Habe ein Problem und bin leider nicht besonders hardware kundig, daher versuche ich es mal hier, in der hoffnung auf hilfe 

Habe eine rechner mit 2 festplatten, einer IBM und eine QUANTUM Fireball lct 2010 (10 GB)
Heute nach dem hochfahren passierte was seltsames:
er zeigt mir statt dem festplatten namen der QUANtum nurmehr komische zeichen an, auch die ordner drinnen sind nicht mehr vorhanden (lesbar) überall nur seltsame zeichen...

hab mal die platte ab - und wieder angesteckt, dann änderten sich die zeichen, aber das problem ist nach wie vor vorhanden....
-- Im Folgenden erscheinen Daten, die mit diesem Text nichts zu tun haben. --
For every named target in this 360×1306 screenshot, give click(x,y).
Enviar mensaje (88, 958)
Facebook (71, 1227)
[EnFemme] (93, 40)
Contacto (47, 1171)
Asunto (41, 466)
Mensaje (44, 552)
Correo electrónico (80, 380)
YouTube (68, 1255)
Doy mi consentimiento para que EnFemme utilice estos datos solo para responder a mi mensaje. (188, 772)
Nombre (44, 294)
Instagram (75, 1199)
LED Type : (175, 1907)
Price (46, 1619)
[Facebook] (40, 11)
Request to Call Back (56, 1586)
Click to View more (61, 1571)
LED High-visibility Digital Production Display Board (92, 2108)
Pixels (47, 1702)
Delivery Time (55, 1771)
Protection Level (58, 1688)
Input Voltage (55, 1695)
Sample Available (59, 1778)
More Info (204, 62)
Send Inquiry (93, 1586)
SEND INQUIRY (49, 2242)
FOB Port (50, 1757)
Lustiger weise zeigt er mir aber noh an das 8,65 GB belegt sind (was auch stimmt) nur wo sind die daten hin?

Bitte um hilfe, hab mich durchs internet gelesen, aber aufgrund mangelnder kentnisse in dem bereich traue ich mich nicht einfach irgendwas zu machen...

hin? daten weg? ****waaah***

und ich brauch nicht dazsagen das die daten WICHTIG waren 
**auszuck***
Hoffe ihr könnt mir helfen, 
greetz ,melbe


----------



## GalaxyWarrior (27. Juli 2005)

Hi, 
vorweg schonmal, ich will dir keine großen Hofnungen machen die Daten zu retten. Ich habe es zwar immer geschafft den USB Stick zu reparieren, aber das war wirklich nur die Rettung des USB Sticks, nicht der Daten..

Mach mal ne Fehlerüberprüfung der Festplatte ( Wenn du Windows hast, rechts auf die Platte klicken und da ist das irgendwo, also bei Windows XP unter Extras, aber ich weiß ja nicht welches Windows du hast und wie das da ist )

Du könntest es auch mit Daten Rettungs Software versuchen:
>>>Klick<<< 

Ich hoffe ich konnte dir helfen

Gruß GalaxyWarrior


----------



## melbe (27. Juli 2005)

super, danke für die schnelle antwort, werde als erstes mal versuchen daten zu retten, probiere mal pc inspector, werde dann gleich mein ergebnis kundtun  

um die platte gehts ja garnicht so, hpts daten sind geretten *snief* 

danke jedenfalls!


----------



## chmee (27. Juli 2005)

--- Zuerst ein Image machen ---
Wenn eine Recover Software Mist baut, hast Du zumindest den Ausgangszustand, den Du dann
bei ner Profifirma abgeben kannst.

mfg chmee


----------